On a spring afternoon in downtown Duluth, Missy Jellison parked a large white van across the street from the sheltered entrance to the city’s bus terminal. She stepped onto the sidewalk, brushed her brown hair off her shoulders, and assessed the scene.
The area attracts people in crisis – some were resting alongside buildings, others were stepping out of a nearby pub. So Jellison came prepared. Her van was packed with medical supplies, safe drug-use kits, hepatitis C tests, clean socks and snacks.
It didn’t take long to spot Dorothy, William and their mutt puppy, Peanut. As the trio ambled down Michigan Street, Jellison approached them. Casually, she inquired about their living situation, if they needed clean syringes and if they had a supply of Narcan to reverse potentially fatal overdoses. If they needed anything, she said, they could visit Harm Reduction Sisters, the nonprofit nearby where Jellison works.
“We’re there all day,” she said. “Stop by if you want.”
Jellison understands this crowd – she spent part of her adulthood struggling with an addiction to methamphetamines. But now, she’s a bridge connecting people in crisis to the resources they need to survive and possibly to heal. She doesn’t push sobriety, but aims to meet people where they’re at, without judgement, and help them find health and balance.
“My goal is to make people feel seen and heard,” Jellison said. “All these people need help.”

‘We are saving lives every day and I know that.’
Not long ago, the idea of harm reduction was considered radical. As the name suggests, it’s not a treatment for substance use disorder but a set of approaches aimed at reducing the negative consequences of drug use, including infections and overdoses, until users can manage a safer, more stable lifestyle. Today, it is largely accepted by medical and public health professionals as a life-saving approach to the addiction crisis.
But over the past year, harm reduction has become a political target tied up with rhetoric around crime-ridden streetscapes and open-air drug use. Directives from President Donald Trump and his appointees threaten to criminalize key harm reduction practices, throwing the future of nonprofits like Harm Reduction Sisters, and the people they serve, into uncertainty.

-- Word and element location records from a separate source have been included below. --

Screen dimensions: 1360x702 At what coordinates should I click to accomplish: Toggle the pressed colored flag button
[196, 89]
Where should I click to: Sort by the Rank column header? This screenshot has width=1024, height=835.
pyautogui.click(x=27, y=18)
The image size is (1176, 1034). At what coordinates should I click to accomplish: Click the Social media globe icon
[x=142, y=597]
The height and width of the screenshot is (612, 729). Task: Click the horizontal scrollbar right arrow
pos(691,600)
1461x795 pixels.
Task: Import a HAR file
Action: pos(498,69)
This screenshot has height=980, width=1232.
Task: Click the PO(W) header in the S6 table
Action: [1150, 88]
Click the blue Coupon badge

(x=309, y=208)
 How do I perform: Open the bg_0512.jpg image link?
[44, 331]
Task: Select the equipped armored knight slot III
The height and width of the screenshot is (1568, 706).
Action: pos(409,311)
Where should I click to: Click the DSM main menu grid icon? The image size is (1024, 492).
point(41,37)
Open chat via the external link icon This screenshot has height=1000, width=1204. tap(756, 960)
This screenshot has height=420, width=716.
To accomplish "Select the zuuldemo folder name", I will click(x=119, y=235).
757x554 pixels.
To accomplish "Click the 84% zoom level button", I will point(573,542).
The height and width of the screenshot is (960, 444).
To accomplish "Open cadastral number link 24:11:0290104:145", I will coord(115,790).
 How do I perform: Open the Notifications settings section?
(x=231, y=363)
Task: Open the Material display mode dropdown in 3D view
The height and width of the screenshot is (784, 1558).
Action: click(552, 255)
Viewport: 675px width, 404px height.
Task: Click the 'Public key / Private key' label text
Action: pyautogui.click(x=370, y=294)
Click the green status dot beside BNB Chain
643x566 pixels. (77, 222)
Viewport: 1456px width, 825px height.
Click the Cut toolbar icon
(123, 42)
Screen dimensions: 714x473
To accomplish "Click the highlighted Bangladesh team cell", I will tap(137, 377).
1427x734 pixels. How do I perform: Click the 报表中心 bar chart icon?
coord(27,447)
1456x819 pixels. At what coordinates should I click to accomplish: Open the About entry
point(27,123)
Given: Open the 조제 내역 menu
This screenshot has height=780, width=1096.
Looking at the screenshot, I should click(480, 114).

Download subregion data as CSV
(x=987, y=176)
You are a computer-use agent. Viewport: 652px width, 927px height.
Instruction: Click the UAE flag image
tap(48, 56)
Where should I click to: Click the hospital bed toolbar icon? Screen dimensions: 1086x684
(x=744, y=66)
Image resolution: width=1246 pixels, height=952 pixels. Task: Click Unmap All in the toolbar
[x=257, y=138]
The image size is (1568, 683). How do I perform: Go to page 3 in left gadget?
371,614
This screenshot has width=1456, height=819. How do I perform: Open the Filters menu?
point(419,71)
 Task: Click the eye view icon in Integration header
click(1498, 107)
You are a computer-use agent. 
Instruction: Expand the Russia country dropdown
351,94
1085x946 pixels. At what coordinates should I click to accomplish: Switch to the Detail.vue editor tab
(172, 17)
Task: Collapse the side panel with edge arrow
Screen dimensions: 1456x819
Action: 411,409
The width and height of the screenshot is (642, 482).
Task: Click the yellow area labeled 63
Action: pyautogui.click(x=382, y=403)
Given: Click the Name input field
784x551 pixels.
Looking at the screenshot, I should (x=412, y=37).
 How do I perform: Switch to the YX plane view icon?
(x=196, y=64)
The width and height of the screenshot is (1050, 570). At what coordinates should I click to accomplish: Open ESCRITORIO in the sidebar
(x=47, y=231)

Harm Reduction Sisters’ founder, Sue Purchase, grew up in Clouquet and Duluth, where she started using alcohol and illegal drugs as a child. She left the region for more than 30 years, sought treatment, and became a nationally-respected advocate for harm reduction. In 2018, she returned to Duluth and founded Harm Reduction Sisters. “I had unfinished business that I needed to address,” she said.
Staffers like Jellison consider themselves front-line responders in a region that has struggled mightily with addiction and poverty. In St. Louis County – the Duluth area north to the Canadian border – about 7% of adults need treatment for substance use disorder, according to the Minnesota Department of Human Services. In the Twin Cities metro, the rate is only slightly higher at 8%.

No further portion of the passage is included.